AVAILABLE RECORDS:
● ● ● ● ●

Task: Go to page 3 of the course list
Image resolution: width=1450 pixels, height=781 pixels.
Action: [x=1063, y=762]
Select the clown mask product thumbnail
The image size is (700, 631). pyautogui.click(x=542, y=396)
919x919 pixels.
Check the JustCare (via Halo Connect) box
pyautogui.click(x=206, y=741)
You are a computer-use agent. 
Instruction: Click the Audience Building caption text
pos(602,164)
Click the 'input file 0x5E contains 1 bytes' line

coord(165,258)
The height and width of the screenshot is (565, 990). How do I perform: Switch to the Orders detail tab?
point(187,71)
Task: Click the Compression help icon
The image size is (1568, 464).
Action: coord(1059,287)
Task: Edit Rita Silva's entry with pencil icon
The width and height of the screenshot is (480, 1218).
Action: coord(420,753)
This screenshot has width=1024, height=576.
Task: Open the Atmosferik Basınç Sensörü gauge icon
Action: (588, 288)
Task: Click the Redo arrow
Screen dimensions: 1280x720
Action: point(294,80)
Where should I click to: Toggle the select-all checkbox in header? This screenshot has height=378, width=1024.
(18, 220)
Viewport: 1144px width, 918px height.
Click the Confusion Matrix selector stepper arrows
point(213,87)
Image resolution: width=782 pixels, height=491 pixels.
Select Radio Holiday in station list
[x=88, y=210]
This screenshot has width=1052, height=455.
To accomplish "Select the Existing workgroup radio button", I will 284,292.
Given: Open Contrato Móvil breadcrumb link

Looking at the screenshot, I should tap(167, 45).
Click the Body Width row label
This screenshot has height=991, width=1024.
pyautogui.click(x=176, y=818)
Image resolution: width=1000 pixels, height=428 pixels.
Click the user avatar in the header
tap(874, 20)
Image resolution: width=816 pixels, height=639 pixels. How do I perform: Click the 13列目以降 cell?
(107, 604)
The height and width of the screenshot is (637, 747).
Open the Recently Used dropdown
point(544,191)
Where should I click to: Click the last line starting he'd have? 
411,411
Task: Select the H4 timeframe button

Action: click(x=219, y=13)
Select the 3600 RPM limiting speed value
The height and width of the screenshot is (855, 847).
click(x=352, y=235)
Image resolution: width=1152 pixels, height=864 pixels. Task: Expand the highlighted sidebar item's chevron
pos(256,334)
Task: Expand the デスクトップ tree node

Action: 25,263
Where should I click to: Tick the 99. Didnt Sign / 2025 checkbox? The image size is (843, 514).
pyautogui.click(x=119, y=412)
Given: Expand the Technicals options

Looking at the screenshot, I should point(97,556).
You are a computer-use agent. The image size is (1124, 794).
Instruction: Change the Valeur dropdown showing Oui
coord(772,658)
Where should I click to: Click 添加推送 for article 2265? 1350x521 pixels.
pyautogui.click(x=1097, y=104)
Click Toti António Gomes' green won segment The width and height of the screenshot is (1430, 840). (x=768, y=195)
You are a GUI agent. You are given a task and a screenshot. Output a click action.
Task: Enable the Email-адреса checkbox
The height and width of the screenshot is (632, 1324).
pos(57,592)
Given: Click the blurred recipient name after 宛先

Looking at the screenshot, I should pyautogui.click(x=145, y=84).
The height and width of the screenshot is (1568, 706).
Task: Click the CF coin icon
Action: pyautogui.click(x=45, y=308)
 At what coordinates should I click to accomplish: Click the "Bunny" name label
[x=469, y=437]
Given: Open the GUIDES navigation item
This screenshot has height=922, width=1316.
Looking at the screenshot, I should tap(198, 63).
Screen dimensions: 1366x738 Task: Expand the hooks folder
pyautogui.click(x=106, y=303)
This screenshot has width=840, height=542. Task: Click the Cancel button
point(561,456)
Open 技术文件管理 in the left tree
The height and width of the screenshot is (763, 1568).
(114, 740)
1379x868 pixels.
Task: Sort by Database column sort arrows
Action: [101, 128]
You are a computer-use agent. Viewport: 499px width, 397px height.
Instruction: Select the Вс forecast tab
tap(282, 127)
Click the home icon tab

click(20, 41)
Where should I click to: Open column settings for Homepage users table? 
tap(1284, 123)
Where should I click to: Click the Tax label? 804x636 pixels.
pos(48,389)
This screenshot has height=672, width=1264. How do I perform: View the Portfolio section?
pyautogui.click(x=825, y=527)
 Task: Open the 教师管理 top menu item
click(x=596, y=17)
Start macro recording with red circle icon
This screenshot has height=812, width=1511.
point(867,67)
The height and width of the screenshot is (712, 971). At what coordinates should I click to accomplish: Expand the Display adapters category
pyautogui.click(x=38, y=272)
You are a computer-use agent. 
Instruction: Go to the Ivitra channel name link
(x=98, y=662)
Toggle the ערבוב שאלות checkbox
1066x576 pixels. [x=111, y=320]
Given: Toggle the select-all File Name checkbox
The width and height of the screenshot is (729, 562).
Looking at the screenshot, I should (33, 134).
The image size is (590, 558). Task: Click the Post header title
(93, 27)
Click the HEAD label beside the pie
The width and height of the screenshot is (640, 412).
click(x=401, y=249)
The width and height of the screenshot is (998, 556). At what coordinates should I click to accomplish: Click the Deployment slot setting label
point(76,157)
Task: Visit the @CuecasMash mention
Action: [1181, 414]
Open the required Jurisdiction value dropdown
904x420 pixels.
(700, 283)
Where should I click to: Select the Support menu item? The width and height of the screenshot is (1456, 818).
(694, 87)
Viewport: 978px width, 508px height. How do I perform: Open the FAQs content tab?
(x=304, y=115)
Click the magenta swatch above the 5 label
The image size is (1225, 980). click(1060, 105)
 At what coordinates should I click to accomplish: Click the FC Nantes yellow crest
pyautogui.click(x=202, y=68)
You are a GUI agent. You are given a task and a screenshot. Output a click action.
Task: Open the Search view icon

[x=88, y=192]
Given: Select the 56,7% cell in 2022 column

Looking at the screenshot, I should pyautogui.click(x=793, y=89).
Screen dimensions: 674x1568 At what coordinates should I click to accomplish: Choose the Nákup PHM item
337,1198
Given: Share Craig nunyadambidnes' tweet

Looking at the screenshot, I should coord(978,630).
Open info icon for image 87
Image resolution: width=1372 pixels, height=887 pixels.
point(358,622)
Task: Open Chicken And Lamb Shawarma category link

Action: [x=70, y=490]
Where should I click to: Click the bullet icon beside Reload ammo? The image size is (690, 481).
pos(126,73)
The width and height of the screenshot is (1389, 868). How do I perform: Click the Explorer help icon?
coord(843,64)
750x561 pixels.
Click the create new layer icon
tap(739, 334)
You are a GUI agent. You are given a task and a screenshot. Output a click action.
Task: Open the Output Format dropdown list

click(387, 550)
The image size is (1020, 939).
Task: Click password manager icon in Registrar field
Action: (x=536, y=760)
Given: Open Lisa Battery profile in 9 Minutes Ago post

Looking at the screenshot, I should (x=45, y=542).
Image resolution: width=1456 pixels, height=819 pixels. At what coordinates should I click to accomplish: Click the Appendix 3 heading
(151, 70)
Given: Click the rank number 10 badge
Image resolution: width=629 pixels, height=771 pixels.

● ● ● ● ●

Working from the material above, restate word for word the lines between the line with "Select the clown mask product thumbnail" and the line with "Task: Click the Compression help icon", both included, and only those.

Select the clown mask product thumbnail
The image size is (700, 631). pyautogui.click(x=542, y=396)
919x919 pixels.
Check the JustCare (via Halo Connect) box
pyautogui.click(x=206, y=741)
You are a computer-use agent. 
Instruction: Click the Audience Building caption text
pos(602,164)
Click the 'input file 0x5E contains 1 bytes' line

coord(165,258)
The height and width of the screenshot is (565, 990). How do I perform: Switch to the Orders detail tab?
point(187,71)
Task: Click the Compression help icon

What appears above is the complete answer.